1. Intellectual Property (IP) protection was written into law as a way of encouraging innovation. Since innovation is considered to be in the public good, the public is willing to provide individuals some protection of the intellectual property (so that they can make money off of it), thus removing it from the ownership by the common. It is hoped that in return for this protection the public will receive more innovation that they might otherwise enjoy.
2. Since IP protection is a legal artifact, it is not "moral" or "ethical", it just "is". The moral or ethical dilemma is whether you decide to follow the law or not. The discussion is also often around how immoral or unethical is it to violate the copyright laws. Is it similar to going 30 miles per hour in a 25 mph zone? Or is it more like stealing bottles of wine out of the back of your local liquor store? Or is it grand theft auto. These are personal decisions to be made.
3. Since this is a complex legal area, and few posters read the law, they make assertions that are not true. For example, "if I buy the CD, then I own the whole thing and if I choose to make copies of the audio...", etc. The fact is that copyright protection is a legal concept and the law says you don't own the right to make copies of the audio except in some very specific circumstances. Period. There is not a "right to ownership", etc. In fact, "ownership" itself, even of physical property like an automobile, exists because the law says it does. In some societies today (I think the Kalahari bushmen?) and in medieval times the common person didn't "own" anything. Ownership started when the laws starting embodying the concept.

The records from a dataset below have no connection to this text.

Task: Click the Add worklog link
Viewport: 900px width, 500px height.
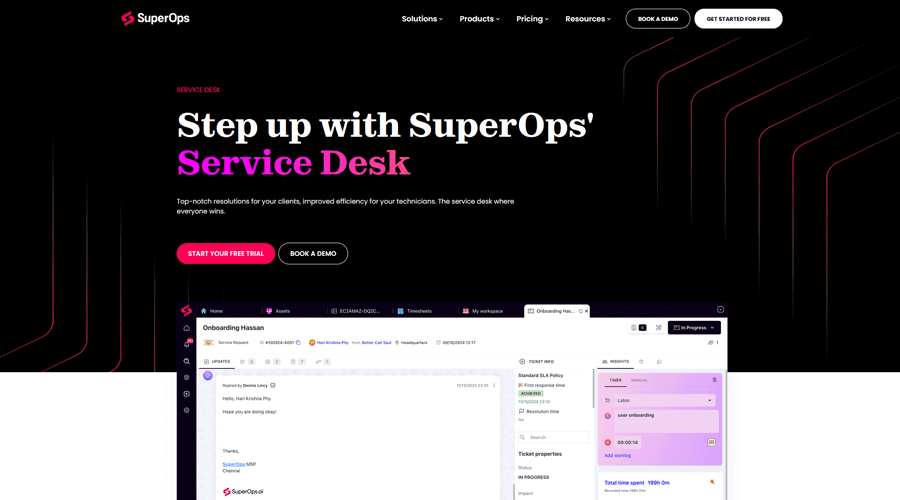Action: 617,456
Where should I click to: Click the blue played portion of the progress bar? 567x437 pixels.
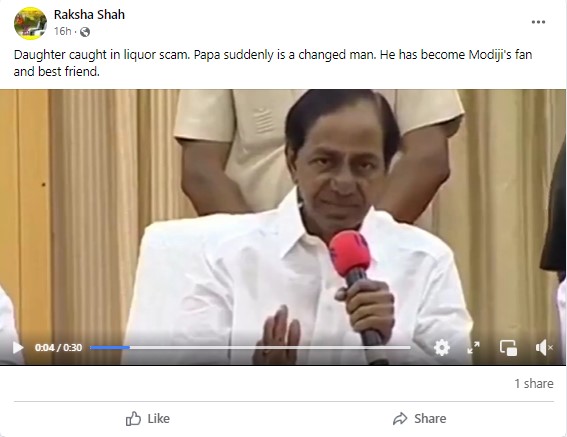click(x=110, y=348)
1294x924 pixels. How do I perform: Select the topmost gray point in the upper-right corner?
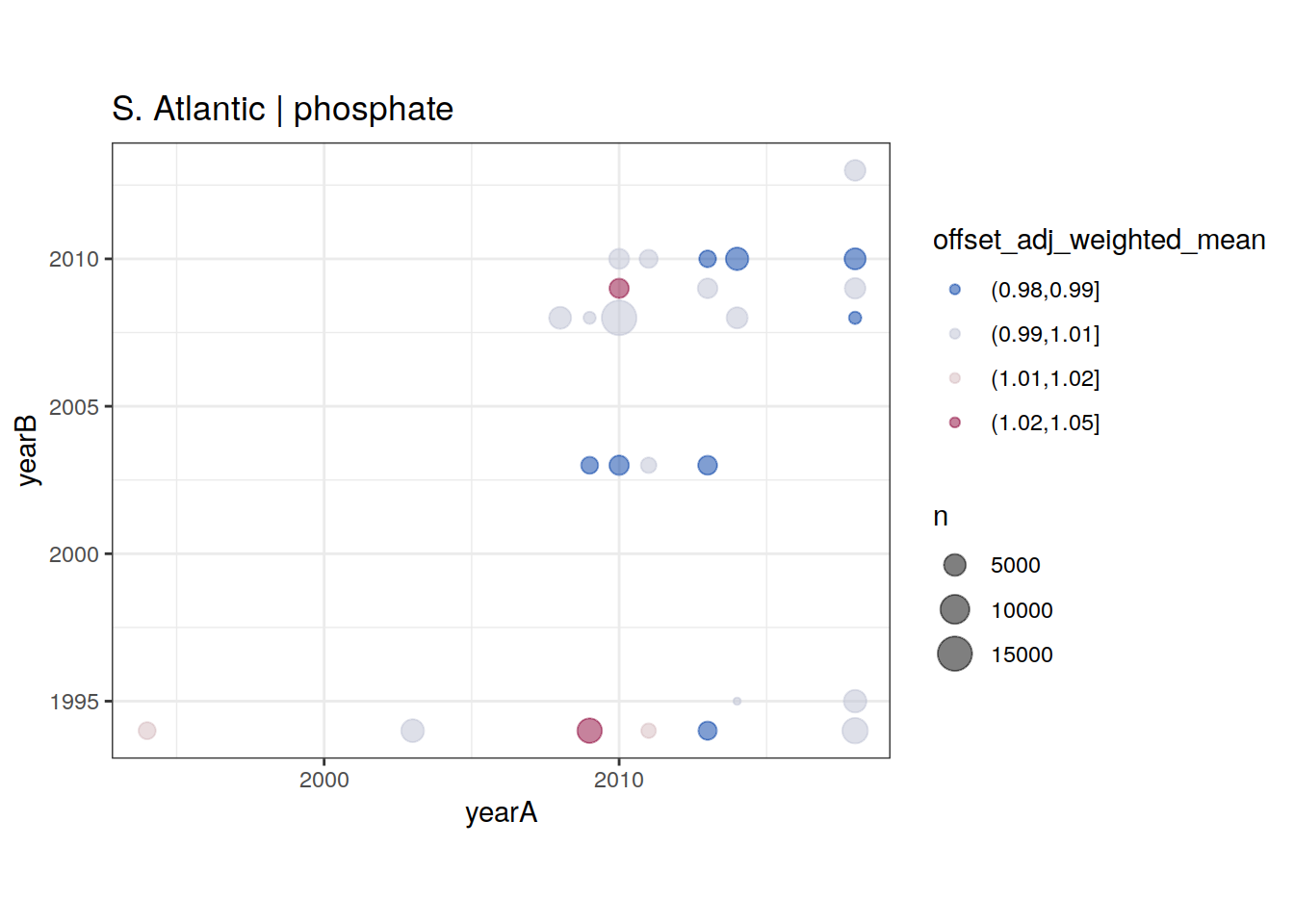855,170
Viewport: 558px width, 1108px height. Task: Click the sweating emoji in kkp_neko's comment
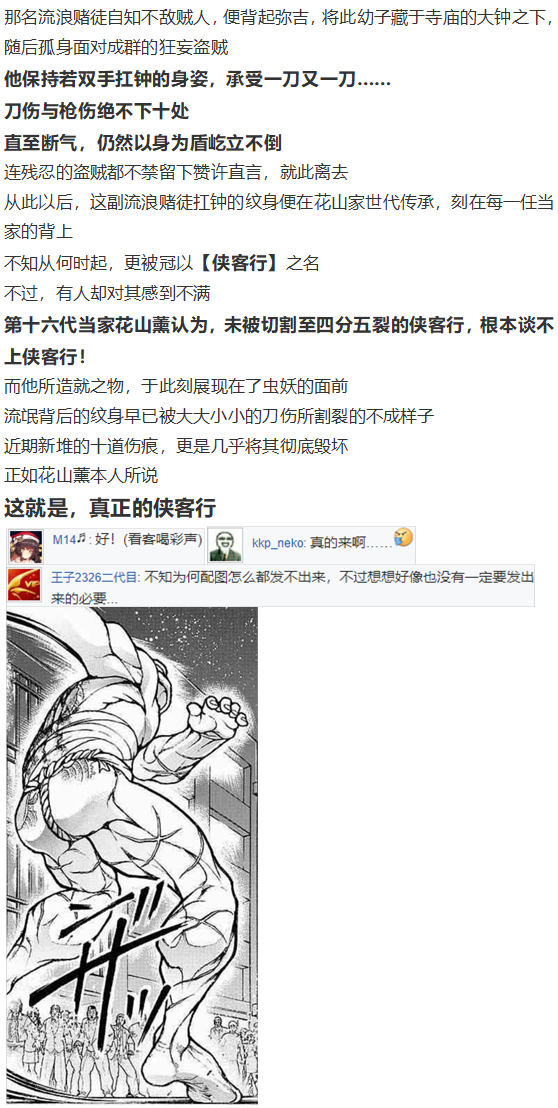[403, 538]
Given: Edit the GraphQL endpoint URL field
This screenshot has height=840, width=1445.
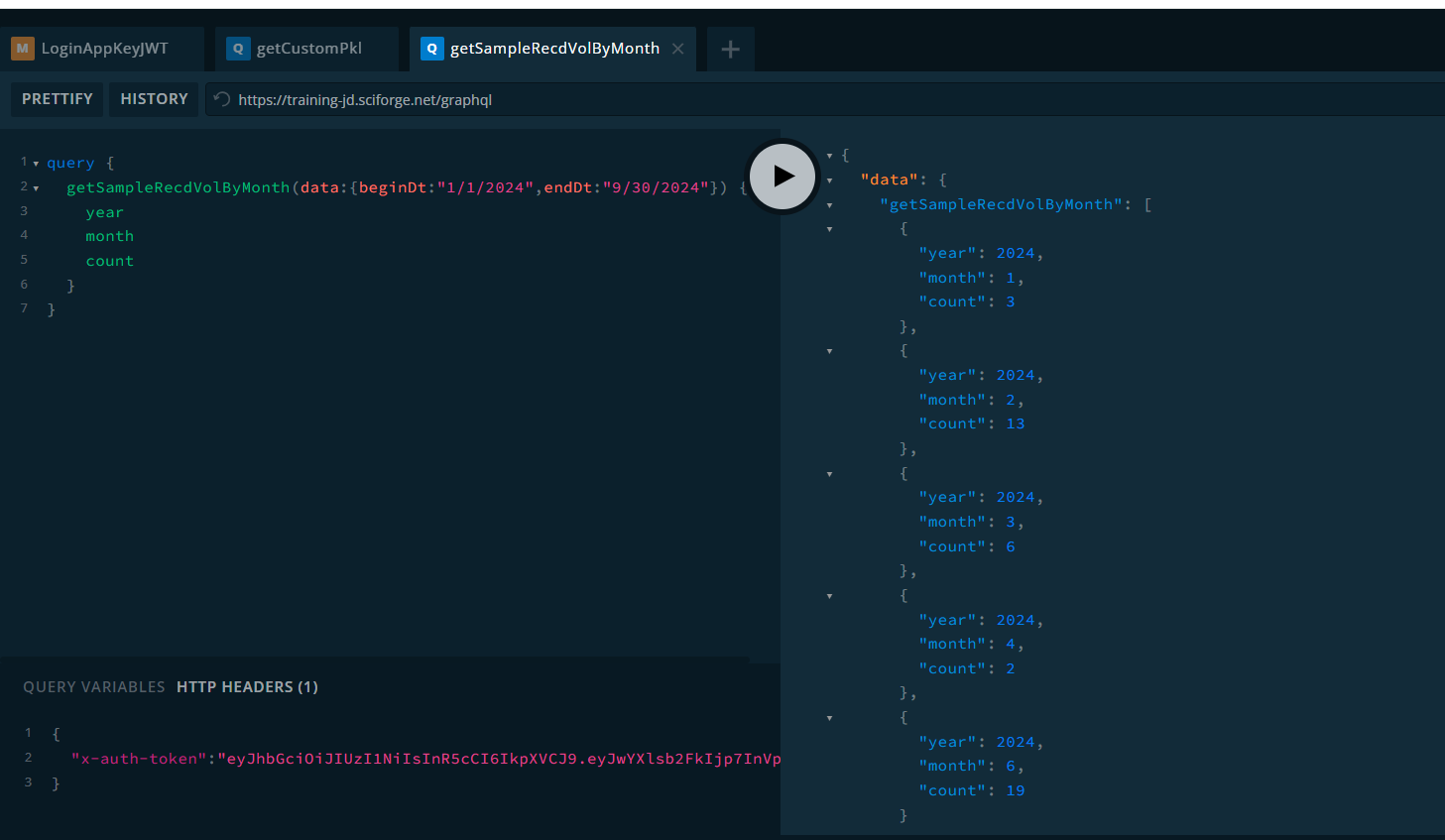Looking at the screenshot, I should [595, 100].
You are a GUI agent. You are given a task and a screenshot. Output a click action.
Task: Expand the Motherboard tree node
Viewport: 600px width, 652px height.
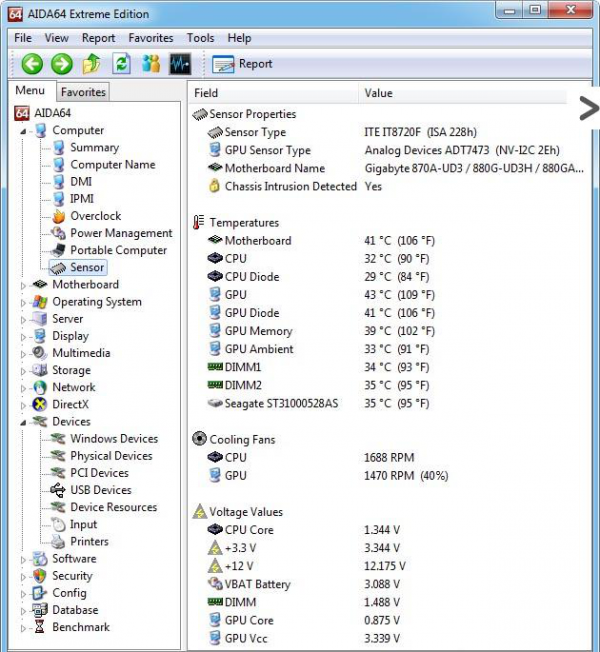[x=24, y=285]
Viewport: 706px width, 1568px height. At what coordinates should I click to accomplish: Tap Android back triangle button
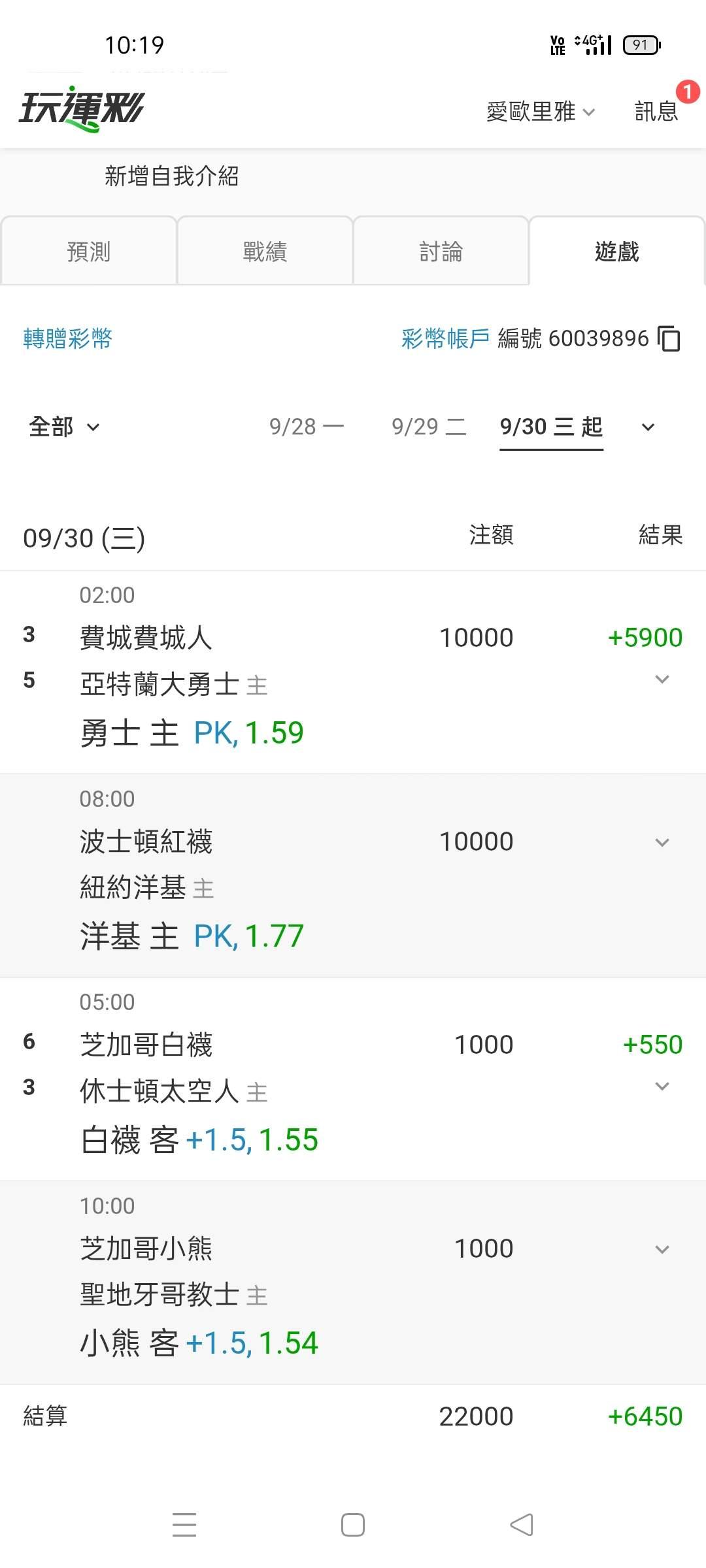coord(522,1524)
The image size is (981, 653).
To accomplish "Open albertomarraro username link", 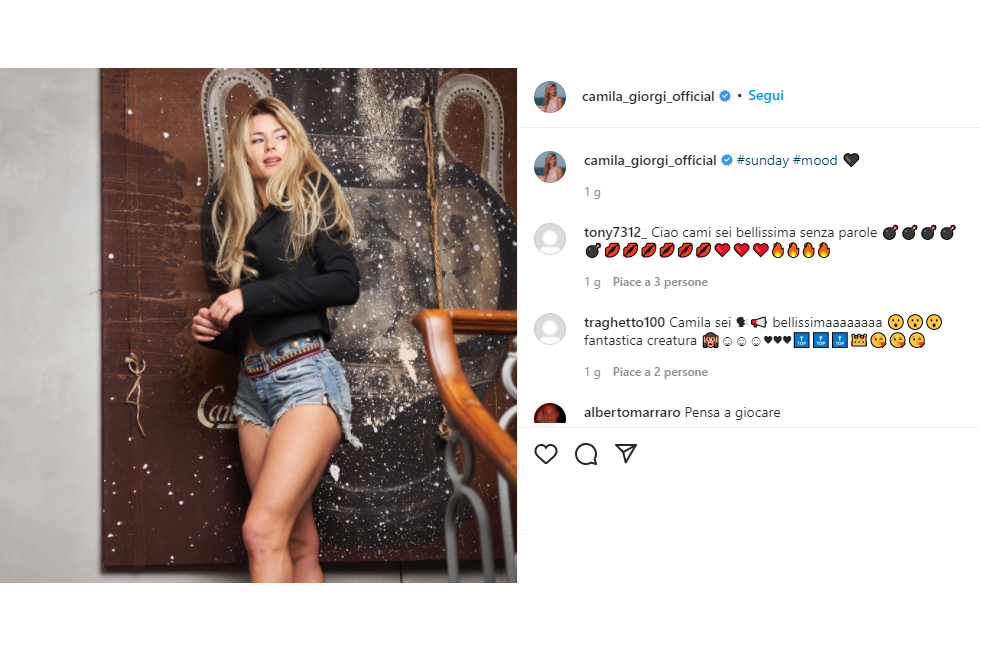I will 632,413.
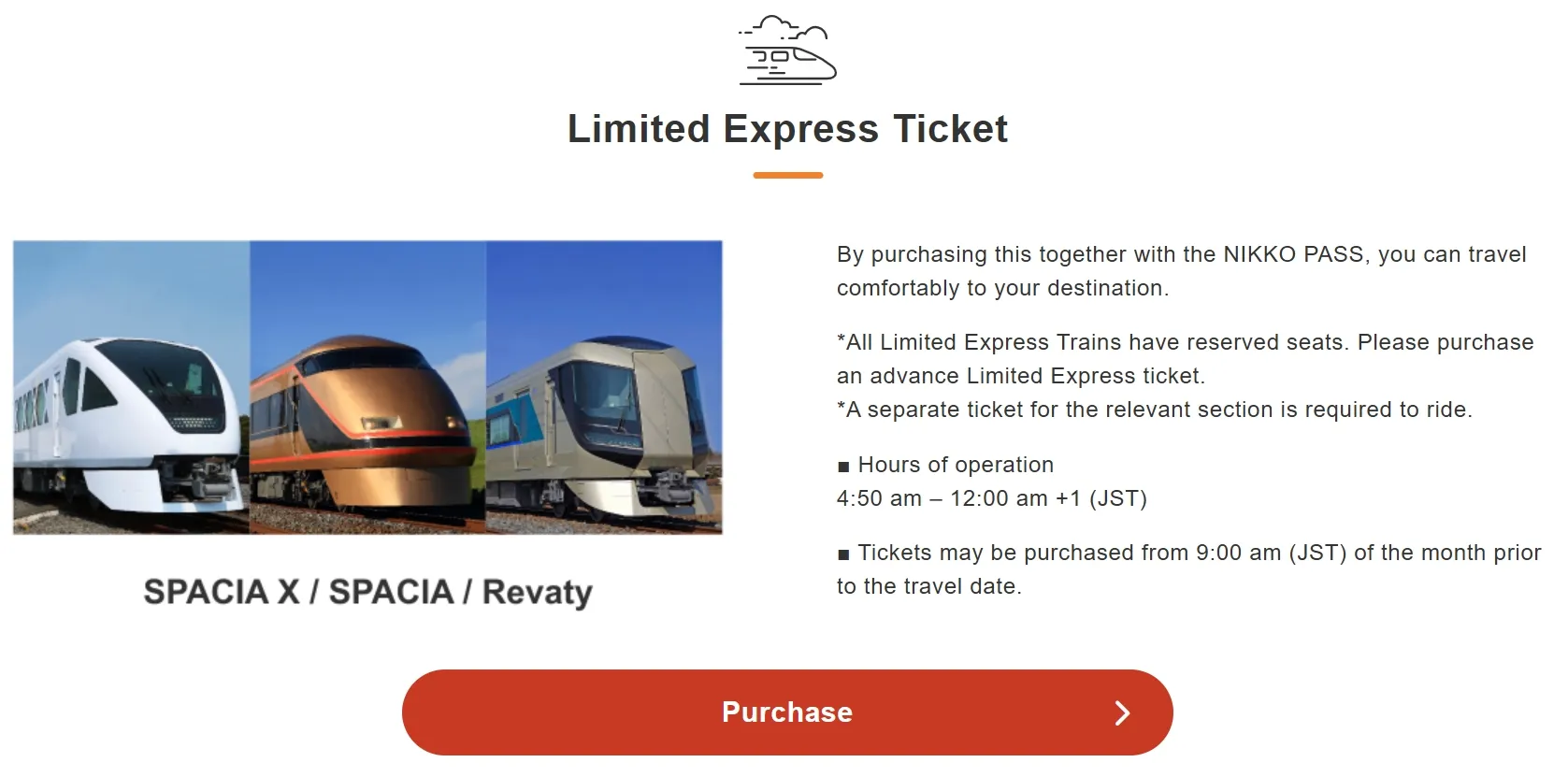Click the square bullet beside the Tickets note

pos(842,553)
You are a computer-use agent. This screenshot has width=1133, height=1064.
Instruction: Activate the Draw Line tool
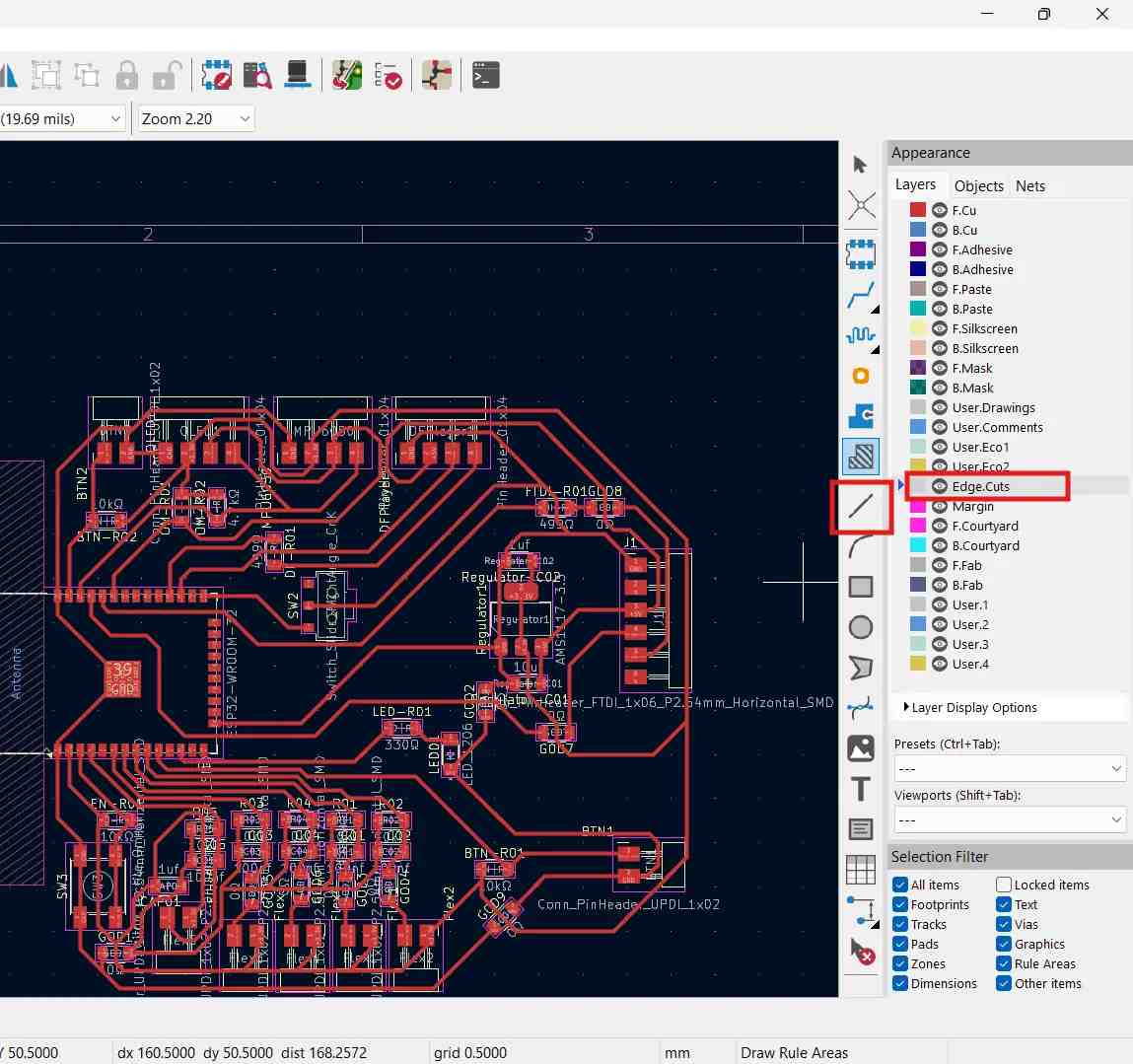[x=861, y=506]
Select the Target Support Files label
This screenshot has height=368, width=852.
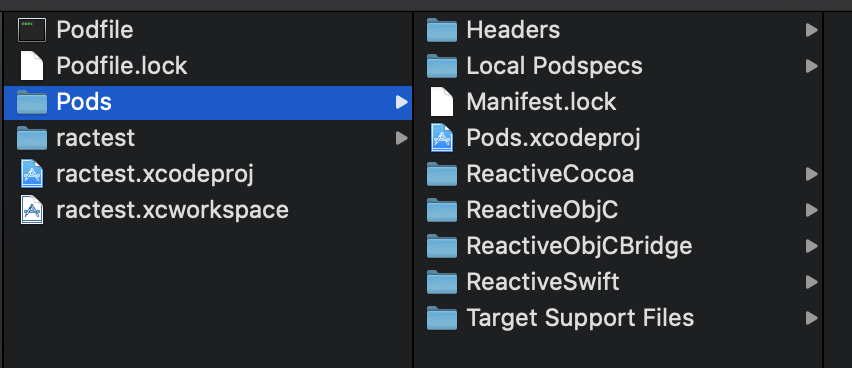point(580,318)
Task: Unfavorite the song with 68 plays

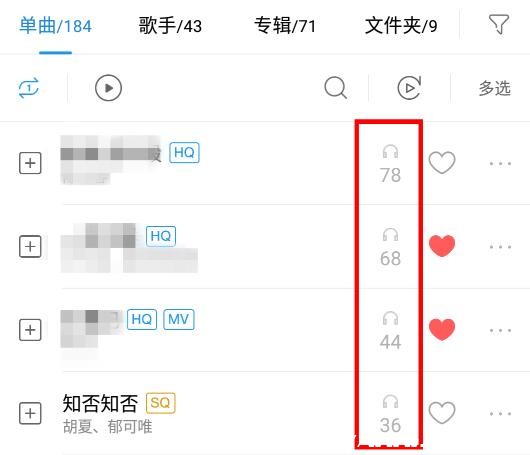Action: 442,246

4. A lot of people try to gauge the weight of the moral decision of downloading audio by analogy to other situations. Often the try to compare downloading to stealing bread or another physical object. I see few people try an analogy to stealing written works. Why not have all of Stephen King's novels available for free download? Why not allow all software to be freely downloaded without payment? In these arguments I try to find something that the person on the other side has created and then discuss making it available for free. This line of reasoning doesn't work with a person who has no IP themselves, like a college student. It works pretty well with software professionals, musicians, and visual artists.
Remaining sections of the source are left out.